To critics, the speech was overly partisan and even “authoritarian.” It prompted some calls for Barr’s impeachment from lawyers and legal scholars, many of whom believe his views of presidential power are too expansive. Barr says the Constitution’s creators envisioned a strong executive.

His speech came amid a newly public, high-stakes phase of Democrat-led investigations into the White House, as impeachment hearings examine whether Trump abused his office to secure a foreign country’s probe of his political rival. Barr recently declined Trump’s request that he hold a news conference defending Trump in the inquiry by saying the president broke no laws in a call to Ukraine’s president, individuals familiar with the situation told The Washington Post.

But the attorney general was vociferous Friday in his defense of Trump’s actions in office, saying legislators are the ones who have overstepped their bounds. Judges, too, have interfered with the president’s authority in recent years, he said.

“I don’t deny that Congress has some implied authority,” he said. “But the sheer volume of what we see today, the pursuit of scores of parallel investigations through an avalanche of subpoenas, is plainly designed to incapacitate the executive branch and indeed is touted as such.”

Richard Painter, who served as chief White House ethics attorney in the George W. Bush administration, called the attorney general’s statements “authoritarian,” comparing the Federalist Society talk to another Barr speech that criticized “radical secularists.”

Barr’s talk was “an attack on our Constitution and on the rule of law,” the University of Minnesota law professor tweeted.

(…)

The attorney general has been warning for decades of “legislative encroachments” on the president’s power, as he put it in a 1989 memo that his Democratic successor quickly replaced with one that recognized a bigger role for Congress.

Speaking Friday, Barr traced a “steady grinding down” of executive authority to the mid-1960s, saying the trend had quickened after the Watergate scandal that led to President Richard Nixon’s resignation.

Barr emphasized the president’s purview over policy and diplomacy and argued for the executive branch’s ability to keep its conversations secret from what he called a meddling Congress.
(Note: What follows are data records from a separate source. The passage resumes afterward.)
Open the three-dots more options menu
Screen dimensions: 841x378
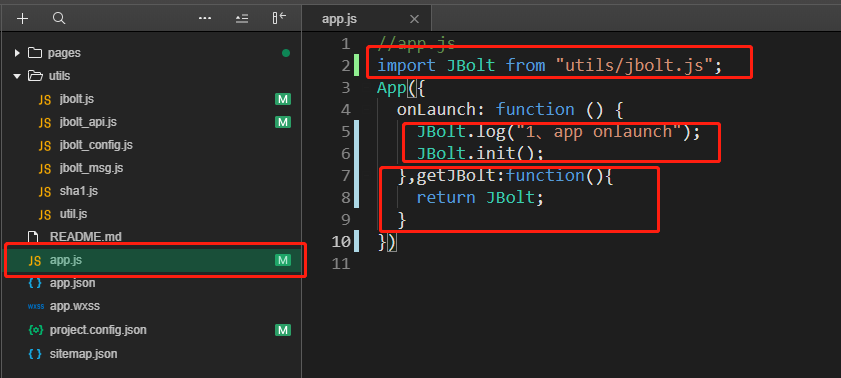205,19
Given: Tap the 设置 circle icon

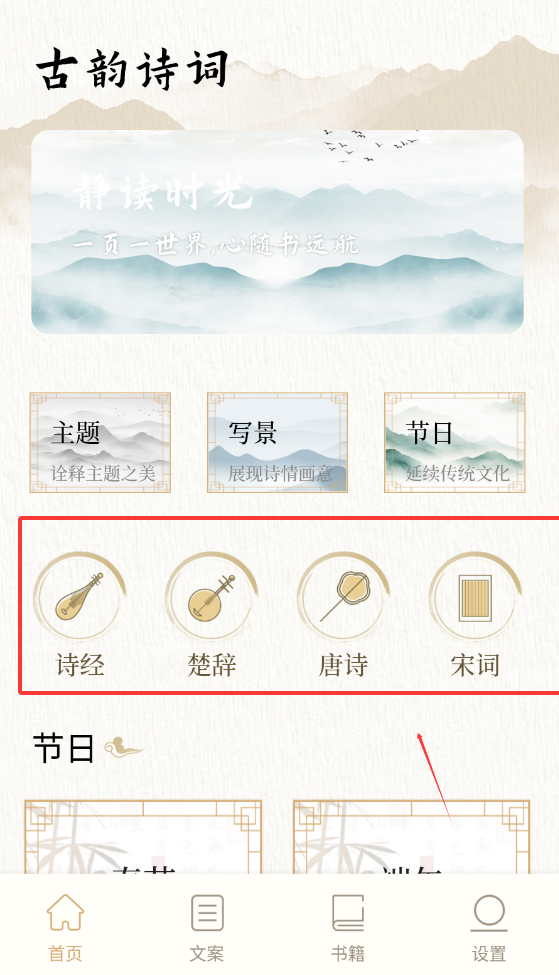Looking at the screenshot, I should [x=489, y=912].
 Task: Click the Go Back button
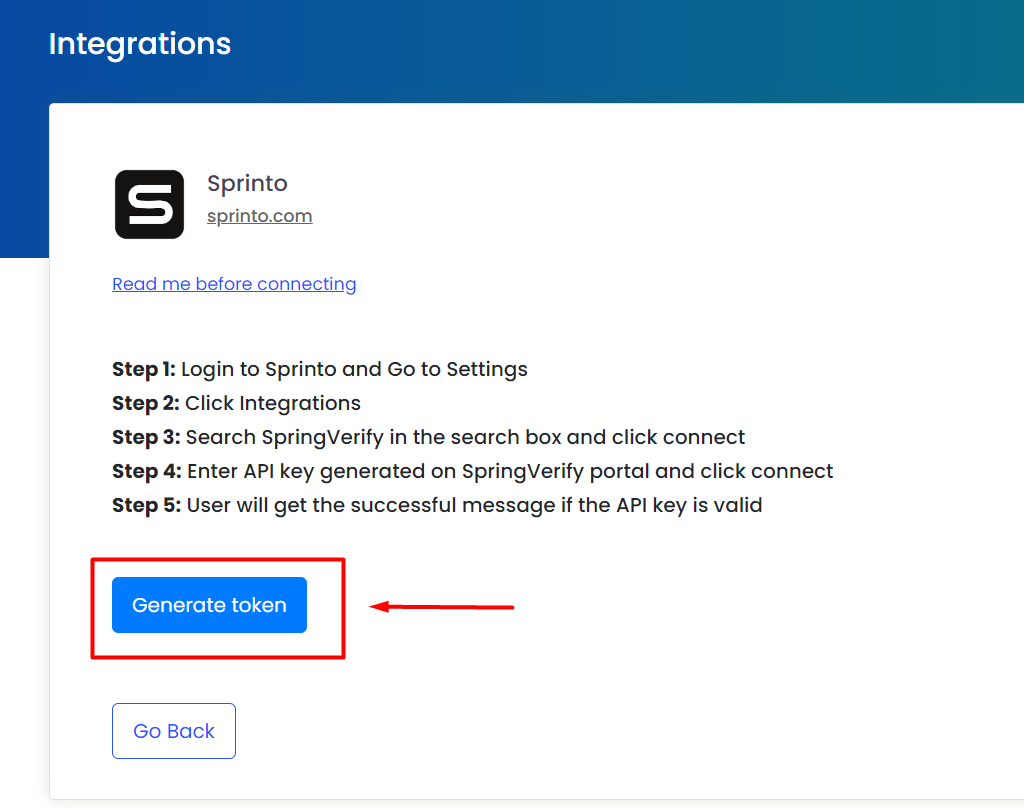click(x=174, y=731)
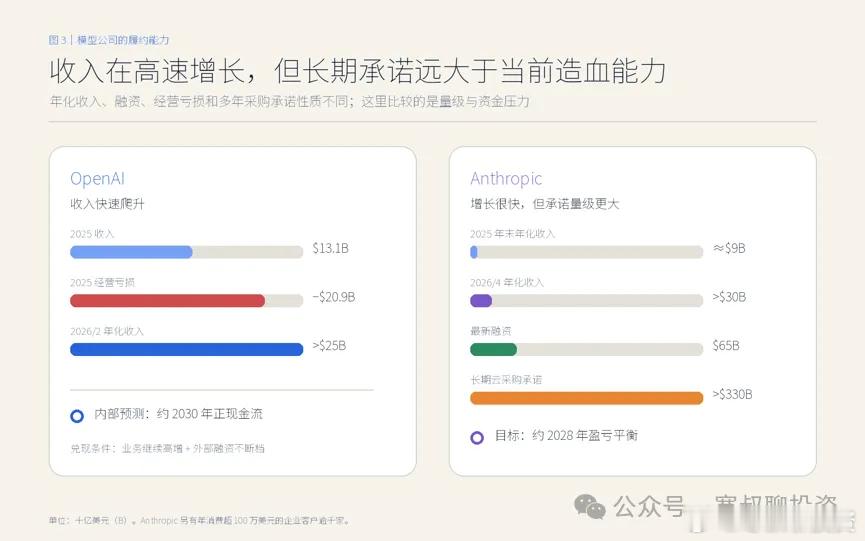
Task: Click the -$20.9B loss value
Action: (x=334, y=297)
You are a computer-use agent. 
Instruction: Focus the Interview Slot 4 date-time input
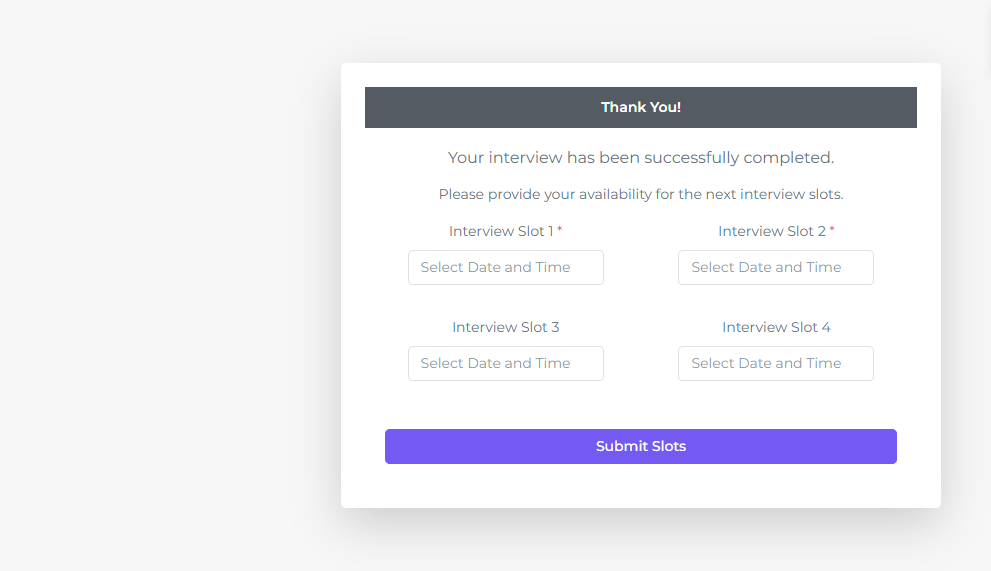[775, 363]
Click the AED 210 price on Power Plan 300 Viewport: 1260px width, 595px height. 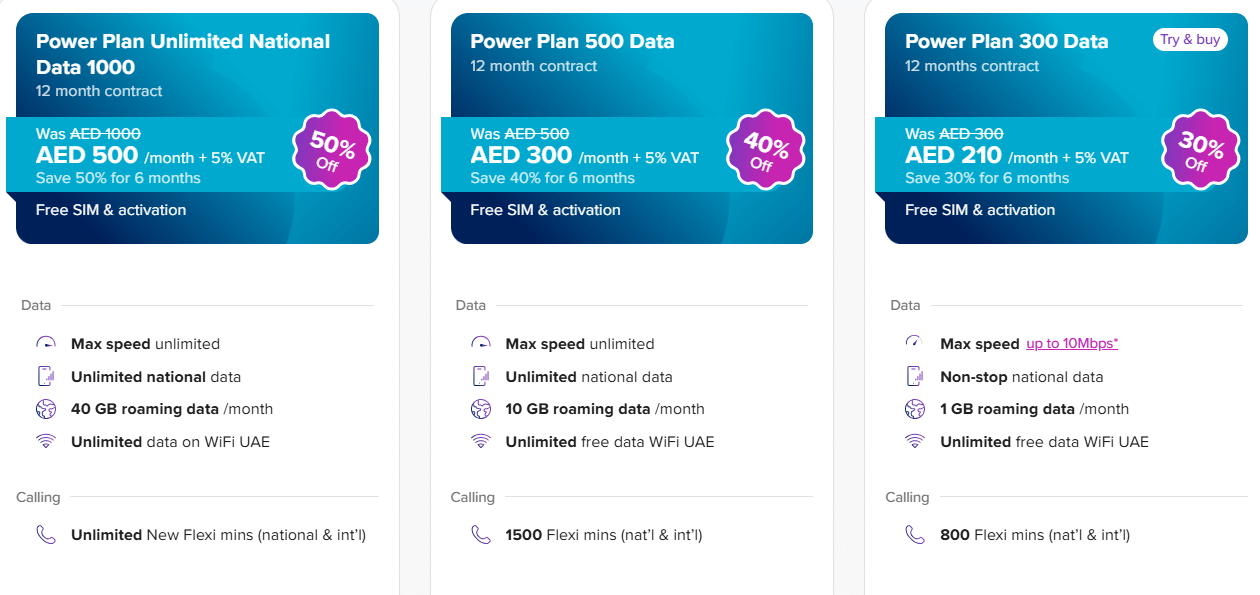pos(953,156)
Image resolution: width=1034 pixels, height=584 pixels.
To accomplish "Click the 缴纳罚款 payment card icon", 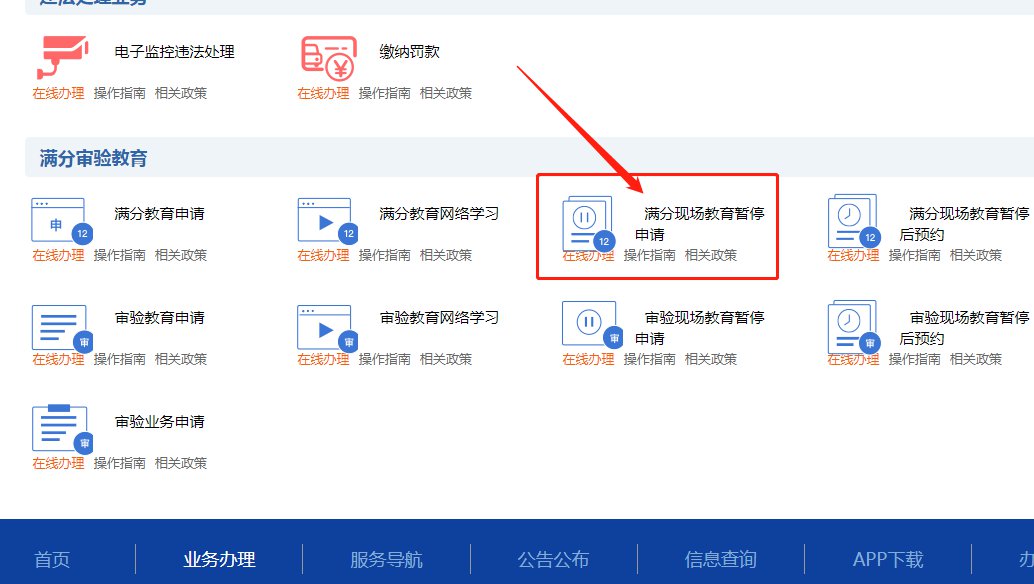I will (328, 57).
For the attorney general, the so-called resistance to the president implies a “dangerous” notion of insurgency against a military occupation.

He pointed to Trump’s election as a mandate for his actions.

“While the president has certainly thrown out the traditional Beltway playbook and punctilio, he was up front about what he wanted to do, and the people decided they wanted him to serve as president,” Barr said.

The attorney general defended specific Trump administration policies such as a travel ban aimed at citizens of mostly majority-Muslim countries, pointing to court victories. The Supreme Court upheld that policy last year in a close ruling that found Trump can bar travelers for national security reasons.

Barr contended the Obama administration wielded executive power more aggressively than its successor — for example, through its creation of the Deferred Action for Childhood Arrivals program that protects certain undocumented immigrants known as “Dreamers” from deportation.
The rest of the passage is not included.